その穴の奥、鏡の向こうに・穴編
「や、ばい!やばい、やばいって!宝亀、俺武器壊しちまった」
卵の殻が感じられない。やばいじゃん。投げる、放る、叩くと、卵にしちゃあいけない行為三連弾。そりゃ、そりゃあ当然壊れるよね。それも粉々に。きっと投げた時点で亀裂が入ってたんだ。どうしよう。
宝亀は本を持ち上げる柳崎に向かって駆けだす。姉さんカッコいいです。カッコいいんですけど、今それどころじゃないです。俺を助けて。
「宝亀!」
「大丈夫だ、手を離してみろ」
姉さん、せめてこっち見て!状況を把握して下さいよ!
「ダメだって、黄身とか白身がデロッて出るって」
だって割れてるんだもの。生卵だったっぽいんだもの、手触り的に。
宝亀の言うことを聞かない俺にやきもきしたのか、鷲尾が走ってきて、俺の手をつかむ。そして力づくでこじ開けようとした。
「ちょ、ちょっと待てって」
「宝亀を信じろ。あいつは嘘を言うやつじゃない」
不安なのと、信じているのは違う話だと思う。心理学的とか、脳科学的とか、そういう観点からは同じなのかもしれないけど、俺は違うと思う。

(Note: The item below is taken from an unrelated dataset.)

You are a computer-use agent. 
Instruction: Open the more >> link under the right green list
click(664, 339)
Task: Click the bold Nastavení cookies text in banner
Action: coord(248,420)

結構抵抗したんだけど、さすがに体格が違うから、力の差も大きいみたいだ。俺の手が開かれ、その中身が目に映る。
何か、ネバッとしていた。語彙不足で申し訳ない。実際にねばねばしてる感覚はないんだけど、両掌に糸を引いているその感じに対して、俺はその表現しかできない。しかもそれは少し橙色に輝いていて、綺麗というより熱そうだ。あ、溶かした硝子ってこんな感じか?もしかして。
開かせた癖に鷲尾もよく解っていないようで、びっくりしてそれを見ていた。この世界では卵の中はこれだ、というわけではないらしい。ちょっと期待してたんだけど。